What you have to do —
Copy all lines below containing "computer".

Exercise material —

-- Opening Marker --

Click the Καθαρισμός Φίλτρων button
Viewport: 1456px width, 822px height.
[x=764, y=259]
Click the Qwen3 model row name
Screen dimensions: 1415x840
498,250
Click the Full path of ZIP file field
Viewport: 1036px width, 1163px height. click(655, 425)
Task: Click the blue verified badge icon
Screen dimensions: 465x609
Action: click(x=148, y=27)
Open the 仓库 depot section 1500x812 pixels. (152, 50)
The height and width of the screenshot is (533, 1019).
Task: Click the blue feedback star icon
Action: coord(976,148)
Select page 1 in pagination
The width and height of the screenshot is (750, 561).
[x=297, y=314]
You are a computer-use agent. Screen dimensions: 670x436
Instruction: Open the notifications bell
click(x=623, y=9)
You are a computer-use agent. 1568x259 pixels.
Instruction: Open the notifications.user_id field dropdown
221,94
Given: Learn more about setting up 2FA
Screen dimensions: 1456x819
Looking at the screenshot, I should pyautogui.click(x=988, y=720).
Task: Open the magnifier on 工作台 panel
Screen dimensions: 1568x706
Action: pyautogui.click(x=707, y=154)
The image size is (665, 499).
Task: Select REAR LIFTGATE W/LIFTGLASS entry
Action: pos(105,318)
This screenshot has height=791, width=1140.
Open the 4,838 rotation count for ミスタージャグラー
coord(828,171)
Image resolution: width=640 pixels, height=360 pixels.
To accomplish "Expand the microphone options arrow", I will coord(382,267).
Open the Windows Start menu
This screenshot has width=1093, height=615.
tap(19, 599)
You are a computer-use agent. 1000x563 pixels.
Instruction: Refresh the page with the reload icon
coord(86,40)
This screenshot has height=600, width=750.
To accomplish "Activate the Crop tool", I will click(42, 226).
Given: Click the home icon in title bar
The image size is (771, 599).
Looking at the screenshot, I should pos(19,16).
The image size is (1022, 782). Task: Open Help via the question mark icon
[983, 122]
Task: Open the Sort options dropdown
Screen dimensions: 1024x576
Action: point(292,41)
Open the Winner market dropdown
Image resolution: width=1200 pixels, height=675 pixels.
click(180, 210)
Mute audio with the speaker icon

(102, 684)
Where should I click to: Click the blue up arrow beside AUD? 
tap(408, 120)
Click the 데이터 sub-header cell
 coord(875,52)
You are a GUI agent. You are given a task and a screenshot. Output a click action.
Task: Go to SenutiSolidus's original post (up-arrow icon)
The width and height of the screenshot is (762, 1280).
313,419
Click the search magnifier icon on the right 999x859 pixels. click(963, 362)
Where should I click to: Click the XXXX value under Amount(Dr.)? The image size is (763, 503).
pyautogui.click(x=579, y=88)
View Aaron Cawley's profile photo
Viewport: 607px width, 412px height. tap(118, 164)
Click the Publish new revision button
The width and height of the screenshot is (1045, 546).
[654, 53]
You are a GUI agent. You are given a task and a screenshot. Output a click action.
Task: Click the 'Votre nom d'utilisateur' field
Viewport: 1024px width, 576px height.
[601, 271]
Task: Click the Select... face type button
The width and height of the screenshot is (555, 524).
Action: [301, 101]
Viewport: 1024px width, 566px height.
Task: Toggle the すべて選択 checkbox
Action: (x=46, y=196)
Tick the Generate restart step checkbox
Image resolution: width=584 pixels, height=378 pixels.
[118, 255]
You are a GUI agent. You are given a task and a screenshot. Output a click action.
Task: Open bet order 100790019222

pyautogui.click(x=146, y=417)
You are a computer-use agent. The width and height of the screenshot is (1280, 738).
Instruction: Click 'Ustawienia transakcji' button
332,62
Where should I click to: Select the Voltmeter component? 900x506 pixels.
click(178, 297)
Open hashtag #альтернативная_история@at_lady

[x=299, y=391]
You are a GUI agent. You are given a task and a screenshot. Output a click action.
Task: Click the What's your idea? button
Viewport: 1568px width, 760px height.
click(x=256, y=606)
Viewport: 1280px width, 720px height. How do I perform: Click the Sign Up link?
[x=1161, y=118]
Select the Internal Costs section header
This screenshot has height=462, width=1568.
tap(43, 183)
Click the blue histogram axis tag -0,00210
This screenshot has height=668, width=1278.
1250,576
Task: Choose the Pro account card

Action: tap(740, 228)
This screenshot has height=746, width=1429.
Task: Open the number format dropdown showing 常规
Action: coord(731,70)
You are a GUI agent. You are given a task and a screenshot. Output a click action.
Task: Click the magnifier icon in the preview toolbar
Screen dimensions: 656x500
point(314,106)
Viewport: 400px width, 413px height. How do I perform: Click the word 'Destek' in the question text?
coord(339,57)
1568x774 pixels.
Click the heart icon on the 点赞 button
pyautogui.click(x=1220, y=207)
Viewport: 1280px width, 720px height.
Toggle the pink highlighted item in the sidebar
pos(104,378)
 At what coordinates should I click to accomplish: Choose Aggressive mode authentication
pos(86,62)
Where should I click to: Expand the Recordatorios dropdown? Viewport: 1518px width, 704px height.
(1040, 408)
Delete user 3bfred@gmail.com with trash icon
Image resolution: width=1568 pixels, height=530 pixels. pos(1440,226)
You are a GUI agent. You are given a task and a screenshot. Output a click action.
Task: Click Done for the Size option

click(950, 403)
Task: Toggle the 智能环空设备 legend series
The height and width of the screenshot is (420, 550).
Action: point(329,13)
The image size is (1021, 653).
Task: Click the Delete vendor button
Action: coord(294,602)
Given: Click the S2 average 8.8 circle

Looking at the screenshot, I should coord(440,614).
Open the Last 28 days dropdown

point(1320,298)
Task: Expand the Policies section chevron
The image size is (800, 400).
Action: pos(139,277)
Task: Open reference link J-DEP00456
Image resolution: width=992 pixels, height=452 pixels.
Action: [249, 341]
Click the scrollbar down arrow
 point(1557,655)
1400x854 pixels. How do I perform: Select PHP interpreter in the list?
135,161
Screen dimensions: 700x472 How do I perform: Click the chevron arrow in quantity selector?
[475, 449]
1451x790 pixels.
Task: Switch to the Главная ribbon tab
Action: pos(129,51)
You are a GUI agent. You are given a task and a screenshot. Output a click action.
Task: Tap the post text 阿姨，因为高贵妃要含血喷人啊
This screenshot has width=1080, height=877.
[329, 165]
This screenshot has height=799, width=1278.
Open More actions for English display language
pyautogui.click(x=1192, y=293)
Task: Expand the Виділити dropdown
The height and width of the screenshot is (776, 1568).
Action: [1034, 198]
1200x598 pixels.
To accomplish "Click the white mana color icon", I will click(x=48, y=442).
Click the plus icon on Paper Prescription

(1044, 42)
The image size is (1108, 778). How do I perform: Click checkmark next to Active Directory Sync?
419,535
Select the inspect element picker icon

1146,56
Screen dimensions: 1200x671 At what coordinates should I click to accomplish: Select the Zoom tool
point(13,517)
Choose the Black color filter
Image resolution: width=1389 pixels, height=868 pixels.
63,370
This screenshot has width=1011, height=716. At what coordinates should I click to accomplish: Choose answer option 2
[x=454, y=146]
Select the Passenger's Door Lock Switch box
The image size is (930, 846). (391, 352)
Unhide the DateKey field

-- Closing Marker --

Reply —
You are a computer-use agent. Screen dimensions: 670x436
You are a computer-use agent. 1568x259 pixels.
You are a computer-use agent. 1000x563 pixels.
You are a computer-use agent. The width and height of the screenshot is (1280, 738).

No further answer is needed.